Grito contra a neo-escravidão neoliberal


POR CESAR FONSECA

Negreiros, saudades
É claro que a Globo não ia mesmo dar aquele espaço para a Tuiuti. Afinal, o tema do samba enredo é uma crítica à própria Globo, a sucursal de Tio Sam, que apoia o golpe que traz de volta ao Brasil o tempo da escravidão neoliberal do século 21 tocada pelo mercado financeiro especulador. O fim da lei do trabalho, a CLT, de Getúlio Vargas, tem o apoio total da Globo.

A escravidão, expressa no negociado sobre o legislado, o trabalho intermitente, a degradação está de volta. Os antigos escravos estão na ordem do dia vestidos de nova legislação trabalhista, destituído dos seus direitos perante os novos senhores da escravidão. A lei foi deixada de lado. Está exposta ao negociado. É a faca contra o pescoço.

O fim do imposto sindical, que nunca foi engolido pelos patrões, desarticula, completamente, os sindicatos. Os donos do capital utilizaram, sempre, o argumento de que se tratava, com o imposto sindical, de criar pelegos em penca, para ocupar postos do governo em troca de comportamentos submissos ao poder. O que acontece, agora, com o fim da lei do trabalho?
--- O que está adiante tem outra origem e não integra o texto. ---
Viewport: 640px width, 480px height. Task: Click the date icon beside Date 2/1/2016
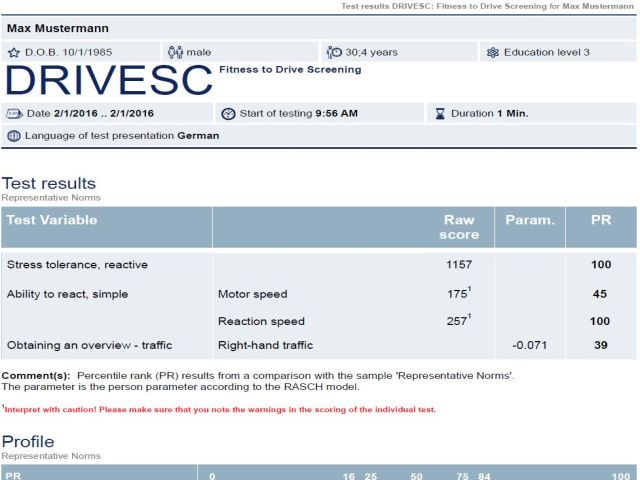pyautogui.click(x=14, y=113)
A expulsão, mesma, dos pelegos, sim, para ser substituídos, agora, por outros pelegos, aqueles que estão, no Congresso, a serviço do mercado financeiro. Ali, comprados a peso de ouro, destroem a CLT, a Previdência Social, a leis nacionalistas, para entregar aos novos senhores de olhos azuis, das praças financeiras internacionais, o patrimônio dos brasileiros, como o petróleo, a preço de banana, nos pregões das bolsas especulativas.